======== Records shown ========
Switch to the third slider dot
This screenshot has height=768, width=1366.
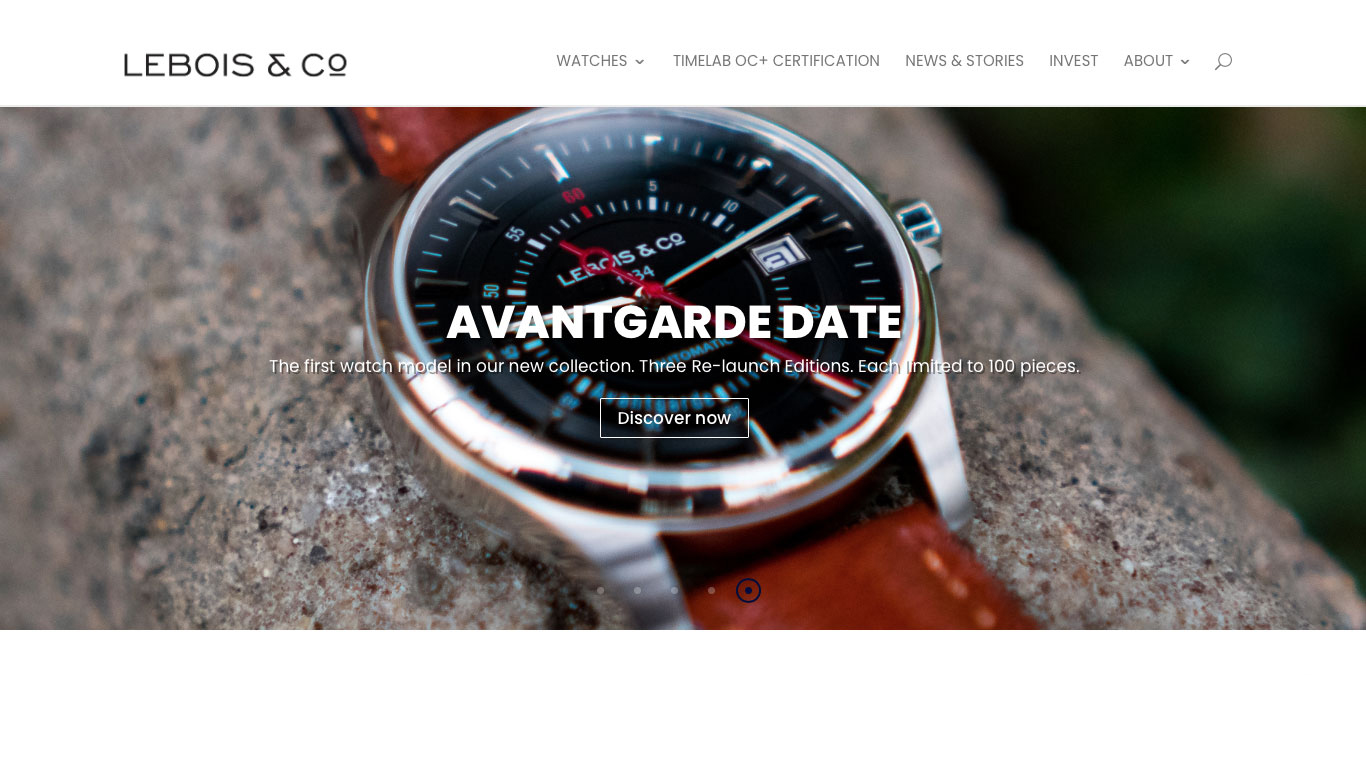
========
======== Records shown ========
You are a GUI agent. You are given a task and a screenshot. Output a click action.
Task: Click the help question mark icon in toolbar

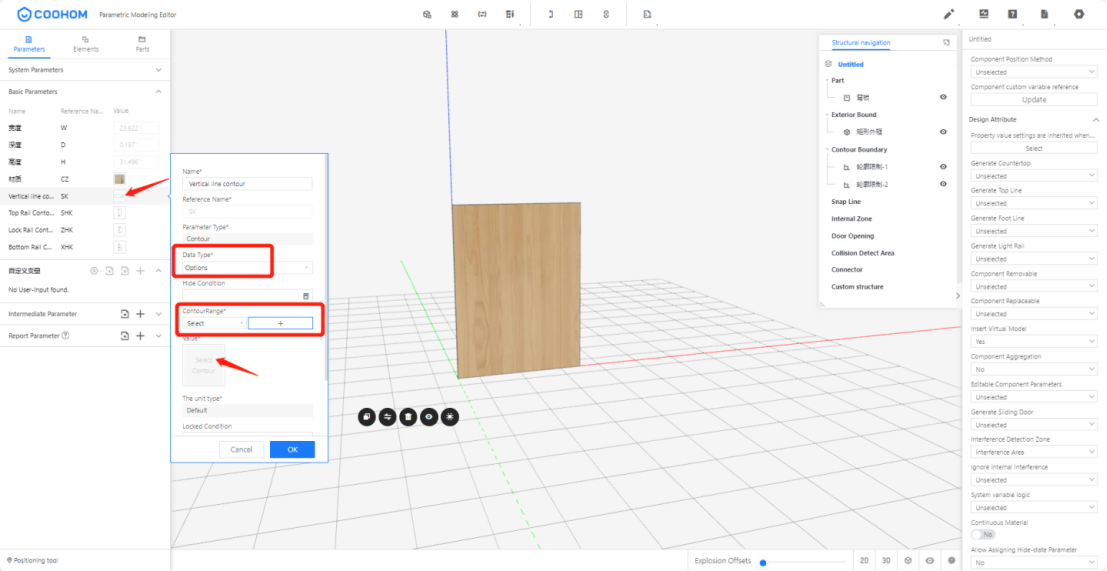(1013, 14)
========
**Given problem**. Reproduce the entries verbatim, starting at the line containing "Switch to the third slider dot" and ending at the line containing "This screenshot has height=768, width=1366.".

**Answer to this problem**.
Switch to the third slider dot
This screenshot has height=768, width=1366.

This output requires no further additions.